人一高兴,嗓门就高,宋汛的话传到子弟们耳朵里,宋瀚和祁越咬耳朵:“贺家祖宗半夜托梦见宁哥,也要先打这个浪荡鬼儿一顿。”
祁越扑哧一乐。
没有人会在这一路高兴里提贺宁的丢人事儿,由着宋汛吹嘘一路子。
中途经过的有集镇,一行人吃了午饭,继续上马上车,并控制着回到新集时,夕阳西下红日即将沉落。
集市上就要打烊,贺家也有两间从白天开到夜晚的店铺,但就不需要贺峰上心,他带着全家、闻讯从乡下赶来的全族,还有甄氏、黎氏母女等贺喜的人,又是一批乌压压的人,他们守在镇口上。

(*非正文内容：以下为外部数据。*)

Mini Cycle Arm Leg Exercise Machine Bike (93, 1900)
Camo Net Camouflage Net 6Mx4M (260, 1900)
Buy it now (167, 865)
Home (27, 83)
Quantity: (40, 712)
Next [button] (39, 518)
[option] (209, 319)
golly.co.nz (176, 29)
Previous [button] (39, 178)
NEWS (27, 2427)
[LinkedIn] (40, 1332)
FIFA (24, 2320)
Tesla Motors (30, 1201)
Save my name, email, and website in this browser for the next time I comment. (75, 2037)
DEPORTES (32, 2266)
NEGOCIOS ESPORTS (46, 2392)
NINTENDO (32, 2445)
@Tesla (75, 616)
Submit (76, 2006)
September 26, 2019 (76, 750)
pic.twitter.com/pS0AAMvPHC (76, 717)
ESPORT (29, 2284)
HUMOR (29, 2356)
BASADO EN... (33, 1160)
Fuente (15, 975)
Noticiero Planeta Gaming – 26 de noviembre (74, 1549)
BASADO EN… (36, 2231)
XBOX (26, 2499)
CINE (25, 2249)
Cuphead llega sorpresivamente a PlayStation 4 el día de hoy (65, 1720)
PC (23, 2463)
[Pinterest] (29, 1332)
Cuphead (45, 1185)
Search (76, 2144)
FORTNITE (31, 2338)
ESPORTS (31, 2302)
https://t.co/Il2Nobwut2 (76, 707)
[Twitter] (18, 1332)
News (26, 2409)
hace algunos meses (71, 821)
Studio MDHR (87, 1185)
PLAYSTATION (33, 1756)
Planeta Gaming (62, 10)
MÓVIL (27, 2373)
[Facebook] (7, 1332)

婷姐是个欢乐的小雀子,不时的看向甄氏和母亲,笑的合不拢小嘴:“我特意给慧姐买了烧饼。”小小包袱在她小手上晃着。
甄氏、黎氏都知道慧姐今年不回来,也都向婷姐说过,可是尤婷姐不肯相信啊,她沉浸在自己的小脑袋里,坚持认定慧姐会思念自己而赶在这一行人里回来。
她的小脸儿上继续绷不住的欢喜。
最先看到的是官袍,毫无疑问官袍最为亮眼,贺峰眼睛一亮,让请来的鼓乐手吹打起来,回来的虽然没有他的儿子,但是眼前的高兴说不好就是下科贺宁的高兴,至于贺家的高兴么,在这一科有个春闱第十的子弟已经喧闹登天。

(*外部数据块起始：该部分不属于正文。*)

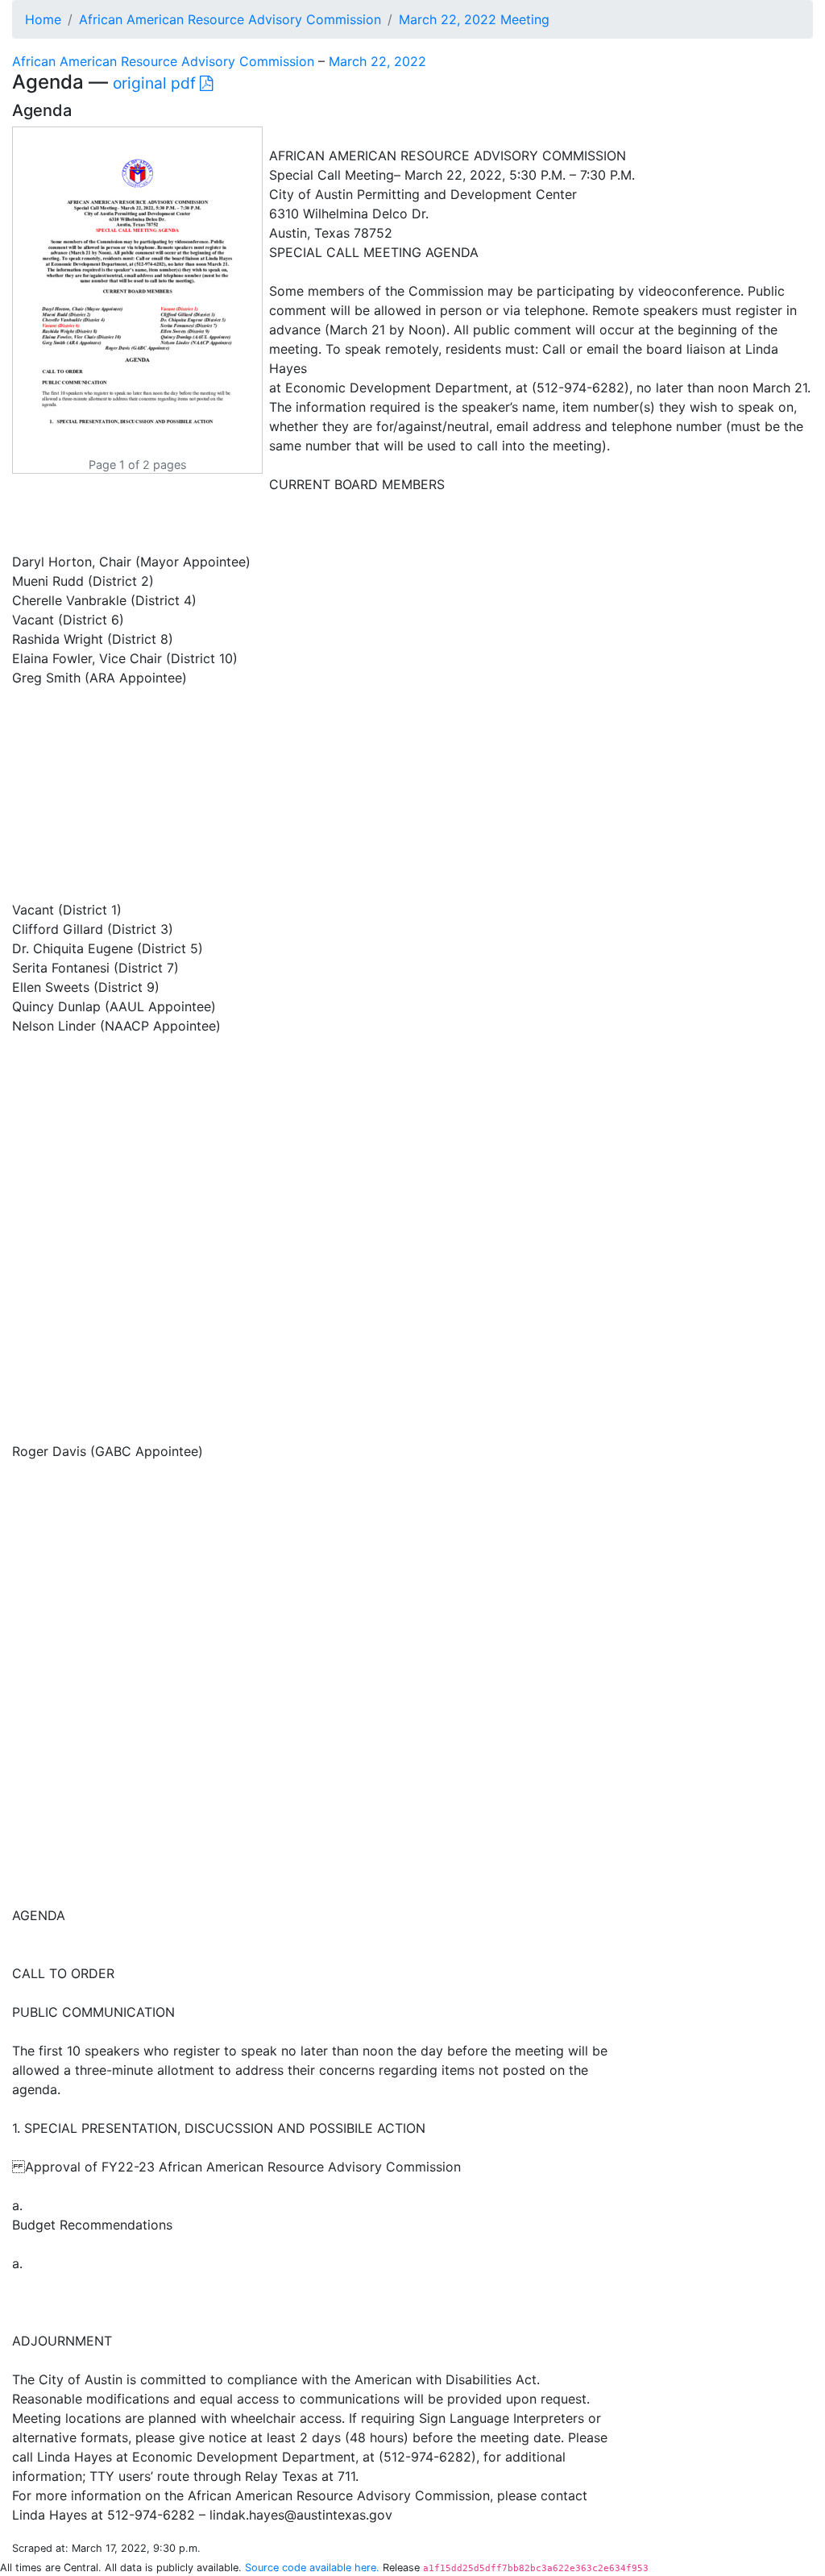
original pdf (156, 83)
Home (43, 19)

鞭炮震天的响着,人人脸上笑开颜,他们走向祁越等人的时候,婷姐强行挣脱母亲的手,一头扎到人堆里。
“慧姐,你在哪儿?我来接你,你高不高兴。”
各家长辈顾不上理她,任由婷姐在人堆里扎个不停。
祁西这一路上耳朵里灌多亲戚们对年青官员的好听话,见到贺峰后赶紧换换谈吐,虽说绿竹出的本金最少,可她与宁哥也和秀姐慧姐一样的好孩子,小夫妻愿意陪着燕燕,祁西有不尽的感激。